Both sides of the political aisle like it and are equally responsible for it.
No matter the consequences or cost to taxpayers, corporate welfare is scattered throughout our nation’s spending record.
A report by the Cato Institute found that corporate welfare costs taxpayers almost $100 billion a year.
While policy makers think they are doing businesses a favor, often the consequences and repercussions aren’t worth the cost.
Remember Solyndra? It’s a perfect example of the ugly side of corporate welfare. After receiving a $535 million U.S. taxpayer loan, California-based solar panel company Solyndra went bankrupt — taking all of that $535 million down with it.
However, not all corporate welfare though is given to companies, like Solyndra, with the intention to spur consumer demand. Other forms of corporate welfare are given under the guise of creating an even playing field for the benefits of trade in a global market or even to counteract Mother Nature.
For example, the U.S. subsidizes corn to make ethanol for use in vehicles. Largely due to this conversion, U.S. corn prices have risen from an annual average of $1.96 per bushel in 2005 to $6.01 in 2011. However, if you purchase E15 for your vehicle it is still cheaper than regular gasoline because decades of taxpayer subsidies have already covered the extra cost. The Congressional Budget Office states that it costs taxpayers $1.78 every time a gallon of ethanol replaces a gallon of gasoline.
Even though taxpayers are paying for this corporate welfare scheme through their taxes, they also continue to pay for it in other ways. This increase in corn prices impacts U.S. exports to other countries, causes consumers to spend more at the grocery store and affects the lives of farmers and ranchers.
This trickledown effect of corporate welfare causes a disruption in the private sector and forces the government’s will onto businesses and consumers. Corporate welfare is just another way for the government to pick industry favorites while leaving the others unable to compete.
A large chunk of about $25 billion of the $100 billion in corporate welfare is given to the U.S. Department of Agriculture. Much of this is given as protection to those in the agriculture industry due to unforeseen complications like weather or overproduction of a crop leading to a financial loss for their business or family. This year, for example, many parts of the U.S. received lower-than-average rainfall coupled with power outages causing agriculture-related families and businesses to take a hit.
In response, the Republican-led U.S. House of Representatives recently passed H.R. 6233, the Agricultural Disaster Assistance Act, which provides supplemental funding for drought relief by retroactively reauthorizing disaster assistance programs that expired at the end of fiscal year 2011. Though it may seem like a nice gesture, it disrupts the natural decision making these families and businesses would have made. That decision may have been to either feed cattle high-priced food or slaughter their livestock. If they chose the latter, the abundance of meat would drive down prices for consumers. But now those affected families and businesses don’t need to make that decision because the government has deemed them all winners, regardless of whether they made good business decisions.
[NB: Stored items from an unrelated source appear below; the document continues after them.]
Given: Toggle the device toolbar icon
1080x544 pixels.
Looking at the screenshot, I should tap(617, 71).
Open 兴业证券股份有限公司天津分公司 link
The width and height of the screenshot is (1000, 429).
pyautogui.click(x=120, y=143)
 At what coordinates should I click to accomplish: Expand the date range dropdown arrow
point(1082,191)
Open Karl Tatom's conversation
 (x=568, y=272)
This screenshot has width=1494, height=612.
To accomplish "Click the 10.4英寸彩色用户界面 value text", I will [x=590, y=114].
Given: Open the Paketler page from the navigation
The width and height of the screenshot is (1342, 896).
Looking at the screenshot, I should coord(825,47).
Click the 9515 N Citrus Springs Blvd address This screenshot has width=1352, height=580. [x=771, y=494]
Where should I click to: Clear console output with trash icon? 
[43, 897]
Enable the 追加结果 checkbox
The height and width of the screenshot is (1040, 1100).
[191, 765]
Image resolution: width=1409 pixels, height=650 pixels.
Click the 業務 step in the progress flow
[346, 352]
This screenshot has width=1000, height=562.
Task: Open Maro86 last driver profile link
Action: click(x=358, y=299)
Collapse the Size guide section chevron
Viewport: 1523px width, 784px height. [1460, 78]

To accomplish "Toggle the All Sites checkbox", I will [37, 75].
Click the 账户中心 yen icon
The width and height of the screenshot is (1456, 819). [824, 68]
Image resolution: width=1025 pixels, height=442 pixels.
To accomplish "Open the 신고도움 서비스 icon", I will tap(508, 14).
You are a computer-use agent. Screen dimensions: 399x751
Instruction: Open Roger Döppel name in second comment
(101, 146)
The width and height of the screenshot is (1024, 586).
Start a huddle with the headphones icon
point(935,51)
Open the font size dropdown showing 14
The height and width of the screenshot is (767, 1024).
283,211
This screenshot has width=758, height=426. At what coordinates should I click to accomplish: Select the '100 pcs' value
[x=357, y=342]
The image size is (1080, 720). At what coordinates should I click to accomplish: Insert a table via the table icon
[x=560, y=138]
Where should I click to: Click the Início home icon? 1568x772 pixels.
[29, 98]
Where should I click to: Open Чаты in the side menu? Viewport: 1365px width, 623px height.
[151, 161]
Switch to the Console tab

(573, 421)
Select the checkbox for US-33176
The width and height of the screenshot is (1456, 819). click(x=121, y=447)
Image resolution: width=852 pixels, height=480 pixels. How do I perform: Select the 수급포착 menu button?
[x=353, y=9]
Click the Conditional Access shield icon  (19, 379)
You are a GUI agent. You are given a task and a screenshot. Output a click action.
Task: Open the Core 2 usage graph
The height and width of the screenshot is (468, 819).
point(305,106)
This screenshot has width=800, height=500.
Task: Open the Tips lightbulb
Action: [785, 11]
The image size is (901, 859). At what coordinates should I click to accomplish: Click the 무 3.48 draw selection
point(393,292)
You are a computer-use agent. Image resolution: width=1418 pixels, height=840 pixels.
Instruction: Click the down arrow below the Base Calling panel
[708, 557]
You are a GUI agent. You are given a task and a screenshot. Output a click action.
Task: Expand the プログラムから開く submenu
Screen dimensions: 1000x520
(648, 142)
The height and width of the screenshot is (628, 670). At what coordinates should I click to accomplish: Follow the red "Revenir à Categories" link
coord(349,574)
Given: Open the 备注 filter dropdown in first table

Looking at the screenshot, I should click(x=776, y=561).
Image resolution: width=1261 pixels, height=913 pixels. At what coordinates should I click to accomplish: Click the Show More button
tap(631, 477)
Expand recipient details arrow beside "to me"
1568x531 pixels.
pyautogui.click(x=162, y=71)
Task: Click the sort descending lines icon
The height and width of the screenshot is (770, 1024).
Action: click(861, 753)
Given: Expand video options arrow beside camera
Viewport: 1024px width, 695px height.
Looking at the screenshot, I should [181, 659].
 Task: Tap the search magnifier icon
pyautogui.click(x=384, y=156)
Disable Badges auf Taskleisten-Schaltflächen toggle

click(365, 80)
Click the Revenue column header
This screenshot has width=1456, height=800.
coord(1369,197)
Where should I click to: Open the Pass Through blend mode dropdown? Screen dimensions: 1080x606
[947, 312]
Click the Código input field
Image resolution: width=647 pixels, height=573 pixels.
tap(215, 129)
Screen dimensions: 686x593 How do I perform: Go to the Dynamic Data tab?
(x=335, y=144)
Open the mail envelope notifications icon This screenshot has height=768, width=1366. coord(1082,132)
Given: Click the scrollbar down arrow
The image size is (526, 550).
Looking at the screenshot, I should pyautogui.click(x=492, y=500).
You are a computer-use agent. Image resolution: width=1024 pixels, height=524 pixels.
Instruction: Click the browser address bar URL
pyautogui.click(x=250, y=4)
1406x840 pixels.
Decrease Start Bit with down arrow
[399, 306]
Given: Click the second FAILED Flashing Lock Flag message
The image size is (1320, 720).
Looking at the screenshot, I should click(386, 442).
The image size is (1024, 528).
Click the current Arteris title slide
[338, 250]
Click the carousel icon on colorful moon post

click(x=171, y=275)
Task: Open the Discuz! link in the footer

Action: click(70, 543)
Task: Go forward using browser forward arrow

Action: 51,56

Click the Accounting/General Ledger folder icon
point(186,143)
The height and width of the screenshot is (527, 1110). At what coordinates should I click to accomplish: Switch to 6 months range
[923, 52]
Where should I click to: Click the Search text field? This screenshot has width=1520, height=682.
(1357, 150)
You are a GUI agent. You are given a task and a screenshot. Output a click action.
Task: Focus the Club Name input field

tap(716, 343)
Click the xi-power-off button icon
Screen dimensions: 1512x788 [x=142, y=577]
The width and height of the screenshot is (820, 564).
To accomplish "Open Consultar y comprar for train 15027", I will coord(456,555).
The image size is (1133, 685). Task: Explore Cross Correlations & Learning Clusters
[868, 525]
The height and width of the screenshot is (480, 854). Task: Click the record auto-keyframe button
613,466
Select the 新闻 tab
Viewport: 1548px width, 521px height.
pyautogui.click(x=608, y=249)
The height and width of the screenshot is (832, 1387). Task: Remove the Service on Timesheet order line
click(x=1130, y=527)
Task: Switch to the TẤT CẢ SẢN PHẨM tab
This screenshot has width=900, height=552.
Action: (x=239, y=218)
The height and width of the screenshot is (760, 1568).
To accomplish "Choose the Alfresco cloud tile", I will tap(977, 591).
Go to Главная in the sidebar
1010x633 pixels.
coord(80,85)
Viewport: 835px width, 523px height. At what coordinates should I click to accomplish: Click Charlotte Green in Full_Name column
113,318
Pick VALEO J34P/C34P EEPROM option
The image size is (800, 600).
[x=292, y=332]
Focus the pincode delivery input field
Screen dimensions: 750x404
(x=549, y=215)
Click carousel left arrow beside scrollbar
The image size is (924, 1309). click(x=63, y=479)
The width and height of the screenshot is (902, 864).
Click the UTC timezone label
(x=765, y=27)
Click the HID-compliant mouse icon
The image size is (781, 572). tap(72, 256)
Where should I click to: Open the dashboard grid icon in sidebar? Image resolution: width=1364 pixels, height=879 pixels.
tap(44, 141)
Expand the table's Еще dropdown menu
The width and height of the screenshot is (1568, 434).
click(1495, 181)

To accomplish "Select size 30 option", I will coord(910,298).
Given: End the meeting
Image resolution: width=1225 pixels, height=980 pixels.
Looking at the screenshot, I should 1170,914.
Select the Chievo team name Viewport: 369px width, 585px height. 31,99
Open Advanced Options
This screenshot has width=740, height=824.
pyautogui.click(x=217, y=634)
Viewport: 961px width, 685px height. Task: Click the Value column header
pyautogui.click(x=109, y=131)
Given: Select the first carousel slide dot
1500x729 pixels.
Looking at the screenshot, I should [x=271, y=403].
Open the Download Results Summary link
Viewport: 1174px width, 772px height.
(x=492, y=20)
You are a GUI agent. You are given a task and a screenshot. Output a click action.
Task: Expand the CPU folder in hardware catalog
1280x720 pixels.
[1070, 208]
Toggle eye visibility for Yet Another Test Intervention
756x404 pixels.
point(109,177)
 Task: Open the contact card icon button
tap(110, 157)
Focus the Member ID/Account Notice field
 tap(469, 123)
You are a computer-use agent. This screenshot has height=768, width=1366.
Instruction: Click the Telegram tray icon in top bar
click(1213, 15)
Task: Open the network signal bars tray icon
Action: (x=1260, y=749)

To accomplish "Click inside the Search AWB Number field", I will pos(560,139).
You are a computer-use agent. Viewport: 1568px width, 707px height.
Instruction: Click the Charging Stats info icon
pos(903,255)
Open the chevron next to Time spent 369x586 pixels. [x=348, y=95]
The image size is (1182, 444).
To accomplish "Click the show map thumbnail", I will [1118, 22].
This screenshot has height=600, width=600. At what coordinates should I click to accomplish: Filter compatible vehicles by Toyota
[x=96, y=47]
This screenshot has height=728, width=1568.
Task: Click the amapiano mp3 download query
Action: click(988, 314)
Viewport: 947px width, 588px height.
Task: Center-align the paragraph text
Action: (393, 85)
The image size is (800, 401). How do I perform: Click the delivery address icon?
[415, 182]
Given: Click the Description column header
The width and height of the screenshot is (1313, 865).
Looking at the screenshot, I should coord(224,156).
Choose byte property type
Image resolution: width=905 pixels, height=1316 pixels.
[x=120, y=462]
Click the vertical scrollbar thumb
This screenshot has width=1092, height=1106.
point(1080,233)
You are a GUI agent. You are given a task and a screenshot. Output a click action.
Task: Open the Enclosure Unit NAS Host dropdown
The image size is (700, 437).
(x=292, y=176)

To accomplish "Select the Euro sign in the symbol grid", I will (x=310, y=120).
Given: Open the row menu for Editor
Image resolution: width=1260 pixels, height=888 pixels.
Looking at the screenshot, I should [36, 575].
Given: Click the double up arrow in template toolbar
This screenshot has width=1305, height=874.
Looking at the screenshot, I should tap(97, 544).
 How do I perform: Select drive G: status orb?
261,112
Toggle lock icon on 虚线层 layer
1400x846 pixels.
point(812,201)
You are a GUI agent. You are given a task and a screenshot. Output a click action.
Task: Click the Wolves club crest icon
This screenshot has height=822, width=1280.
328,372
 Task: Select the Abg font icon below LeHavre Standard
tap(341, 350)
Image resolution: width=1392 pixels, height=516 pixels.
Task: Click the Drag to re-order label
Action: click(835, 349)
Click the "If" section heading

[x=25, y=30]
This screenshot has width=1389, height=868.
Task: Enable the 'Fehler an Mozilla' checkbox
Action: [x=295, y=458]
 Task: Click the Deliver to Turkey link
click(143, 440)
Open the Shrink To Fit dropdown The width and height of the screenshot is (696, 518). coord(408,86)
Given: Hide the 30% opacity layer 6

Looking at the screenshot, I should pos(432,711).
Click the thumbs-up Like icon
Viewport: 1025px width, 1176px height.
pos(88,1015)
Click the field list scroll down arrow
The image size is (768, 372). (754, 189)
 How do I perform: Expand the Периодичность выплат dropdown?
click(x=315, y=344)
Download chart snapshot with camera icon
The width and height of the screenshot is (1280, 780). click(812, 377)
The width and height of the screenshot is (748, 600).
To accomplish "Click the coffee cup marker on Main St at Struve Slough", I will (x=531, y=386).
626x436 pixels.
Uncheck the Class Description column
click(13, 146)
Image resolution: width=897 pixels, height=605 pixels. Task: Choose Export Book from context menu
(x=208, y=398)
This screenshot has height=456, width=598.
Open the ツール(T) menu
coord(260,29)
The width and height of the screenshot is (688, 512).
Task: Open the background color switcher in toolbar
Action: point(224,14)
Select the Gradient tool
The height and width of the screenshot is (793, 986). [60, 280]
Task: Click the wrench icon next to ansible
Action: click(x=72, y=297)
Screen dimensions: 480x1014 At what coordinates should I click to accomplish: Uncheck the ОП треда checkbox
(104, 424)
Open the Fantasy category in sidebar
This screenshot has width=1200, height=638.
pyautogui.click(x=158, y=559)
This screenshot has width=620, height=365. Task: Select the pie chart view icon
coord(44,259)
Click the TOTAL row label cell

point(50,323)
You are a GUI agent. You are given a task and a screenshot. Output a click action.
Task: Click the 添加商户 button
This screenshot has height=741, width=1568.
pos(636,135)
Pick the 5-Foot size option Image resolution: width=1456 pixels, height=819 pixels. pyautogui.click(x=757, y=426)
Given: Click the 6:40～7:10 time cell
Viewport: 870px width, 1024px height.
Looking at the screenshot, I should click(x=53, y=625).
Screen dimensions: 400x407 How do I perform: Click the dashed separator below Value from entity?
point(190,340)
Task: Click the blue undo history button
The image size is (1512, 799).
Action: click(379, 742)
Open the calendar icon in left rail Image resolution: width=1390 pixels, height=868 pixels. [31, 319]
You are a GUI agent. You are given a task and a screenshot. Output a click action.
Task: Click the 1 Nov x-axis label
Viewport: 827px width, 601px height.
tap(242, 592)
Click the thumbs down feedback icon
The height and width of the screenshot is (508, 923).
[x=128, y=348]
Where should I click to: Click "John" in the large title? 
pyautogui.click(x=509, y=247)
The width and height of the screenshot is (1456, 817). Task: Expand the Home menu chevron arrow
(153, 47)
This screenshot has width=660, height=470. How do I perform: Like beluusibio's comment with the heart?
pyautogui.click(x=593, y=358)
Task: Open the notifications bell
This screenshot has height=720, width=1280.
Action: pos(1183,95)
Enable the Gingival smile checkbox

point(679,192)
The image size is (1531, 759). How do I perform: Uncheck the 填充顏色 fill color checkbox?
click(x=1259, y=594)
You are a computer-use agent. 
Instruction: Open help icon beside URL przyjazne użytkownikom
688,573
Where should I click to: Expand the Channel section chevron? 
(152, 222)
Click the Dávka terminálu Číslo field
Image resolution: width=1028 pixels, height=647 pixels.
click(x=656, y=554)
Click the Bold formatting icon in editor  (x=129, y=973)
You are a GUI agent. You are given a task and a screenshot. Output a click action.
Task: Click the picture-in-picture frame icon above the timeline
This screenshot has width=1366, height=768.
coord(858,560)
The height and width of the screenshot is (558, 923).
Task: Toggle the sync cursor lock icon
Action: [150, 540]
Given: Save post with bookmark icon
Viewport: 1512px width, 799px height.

Furthermore, why is it the role of the federal government to provide this kind of relief? Shouldn’t it come from local or state governments, if anything?
Though policy makers may find many reasons to give corporate welfare the results do not aid growth. It puts value on a product, which in a subsidy-free world might not be deemed as valuable. It can create perverse incentives to not work or make risky business decisions because you know you’re getting financial help regardless. It also hurts competing businesses, which might otherwise be very successful.
President Ronald Reagan once said, “governments tend not to solve problems, only rearrange them.”
Likewise with corporate welfare; it shifts a problem from one favored group to a whole host of others.
If Congress were to cut corporate welfare out altogether and save taxpayers $100 billion a year, everyone would be a winner, consumers would pay fair costs, the playing field would be even for competing industries and businesses could thrive or fail based upon their own efforts.